GOAL OF THE EXERCISE: Please copy every line with the string "button" from the entries below.

RECORDS FOR THE TASK:

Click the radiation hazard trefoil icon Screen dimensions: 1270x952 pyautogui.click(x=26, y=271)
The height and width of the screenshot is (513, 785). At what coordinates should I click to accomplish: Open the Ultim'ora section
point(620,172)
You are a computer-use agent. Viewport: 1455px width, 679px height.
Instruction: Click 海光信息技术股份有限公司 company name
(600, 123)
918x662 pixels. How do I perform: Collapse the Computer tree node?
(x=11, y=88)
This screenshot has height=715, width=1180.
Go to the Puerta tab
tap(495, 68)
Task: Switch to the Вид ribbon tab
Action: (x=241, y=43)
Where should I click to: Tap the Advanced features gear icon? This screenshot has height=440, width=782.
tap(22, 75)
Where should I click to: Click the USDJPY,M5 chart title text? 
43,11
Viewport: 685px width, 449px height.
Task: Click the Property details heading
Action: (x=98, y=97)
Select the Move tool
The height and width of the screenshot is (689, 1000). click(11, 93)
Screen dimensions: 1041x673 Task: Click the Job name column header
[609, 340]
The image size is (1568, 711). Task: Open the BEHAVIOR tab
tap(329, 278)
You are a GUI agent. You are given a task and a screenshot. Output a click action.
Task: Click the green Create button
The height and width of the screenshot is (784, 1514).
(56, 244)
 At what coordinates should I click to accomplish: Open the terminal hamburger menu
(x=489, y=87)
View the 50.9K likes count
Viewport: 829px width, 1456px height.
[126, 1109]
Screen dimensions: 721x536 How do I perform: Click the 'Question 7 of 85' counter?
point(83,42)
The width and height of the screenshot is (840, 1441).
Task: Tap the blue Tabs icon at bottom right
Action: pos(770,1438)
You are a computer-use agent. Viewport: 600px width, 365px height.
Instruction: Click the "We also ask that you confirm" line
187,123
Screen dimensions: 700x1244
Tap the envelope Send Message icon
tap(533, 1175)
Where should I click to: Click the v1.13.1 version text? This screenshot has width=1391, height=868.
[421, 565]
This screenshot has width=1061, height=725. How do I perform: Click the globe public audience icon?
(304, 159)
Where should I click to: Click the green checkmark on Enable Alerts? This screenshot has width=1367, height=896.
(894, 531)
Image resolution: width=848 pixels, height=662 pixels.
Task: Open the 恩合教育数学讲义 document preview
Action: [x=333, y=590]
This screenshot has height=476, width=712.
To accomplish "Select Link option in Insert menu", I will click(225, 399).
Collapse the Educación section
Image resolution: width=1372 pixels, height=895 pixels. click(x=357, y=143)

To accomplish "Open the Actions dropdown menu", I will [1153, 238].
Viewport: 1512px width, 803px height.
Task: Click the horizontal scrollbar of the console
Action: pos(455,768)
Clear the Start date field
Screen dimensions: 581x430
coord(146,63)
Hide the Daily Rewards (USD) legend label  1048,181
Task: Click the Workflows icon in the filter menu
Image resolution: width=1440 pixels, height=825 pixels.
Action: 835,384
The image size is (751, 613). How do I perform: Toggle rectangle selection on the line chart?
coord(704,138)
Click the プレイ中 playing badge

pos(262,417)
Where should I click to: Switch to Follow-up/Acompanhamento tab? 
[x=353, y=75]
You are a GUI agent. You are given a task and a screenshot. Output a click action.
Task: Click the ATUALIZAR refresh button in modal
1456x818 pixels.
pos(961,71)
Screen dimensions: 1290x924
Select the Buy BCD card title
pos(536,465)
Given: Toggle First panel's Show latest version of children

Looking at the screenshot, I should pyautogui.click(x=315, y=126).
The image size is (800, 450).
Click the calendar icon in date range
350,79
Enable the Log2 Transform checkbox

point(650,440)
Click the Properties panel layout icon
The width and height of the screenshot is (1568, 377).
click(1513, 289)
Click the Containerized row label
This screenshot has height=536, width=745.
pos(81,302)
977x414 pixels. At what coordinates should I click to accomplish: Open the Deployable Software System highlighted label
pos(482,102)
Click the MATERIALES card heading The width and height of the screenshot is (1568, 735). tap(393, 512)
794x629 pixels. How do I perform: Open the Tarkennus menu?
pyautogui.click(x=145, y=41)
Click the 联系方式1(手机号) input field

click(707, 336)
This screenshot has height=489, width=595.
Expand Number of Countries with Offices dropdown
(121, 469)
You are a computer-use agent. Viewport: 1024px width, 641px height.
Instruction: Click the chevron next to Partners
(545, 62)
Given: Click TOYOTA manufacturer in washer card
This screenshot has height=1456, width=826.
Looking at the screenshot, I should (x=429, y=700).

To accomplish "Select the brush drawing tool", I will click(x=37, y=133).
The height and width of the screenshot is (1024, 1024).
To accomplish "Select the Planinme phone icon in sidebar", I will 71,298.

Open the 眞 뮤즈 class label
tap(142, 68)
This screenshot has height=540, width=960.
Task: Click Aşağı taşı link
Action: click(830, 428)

ANSWER SPACE:
Task: Click the green Create button
Task: Click the ATUALIZAR refresh button in modal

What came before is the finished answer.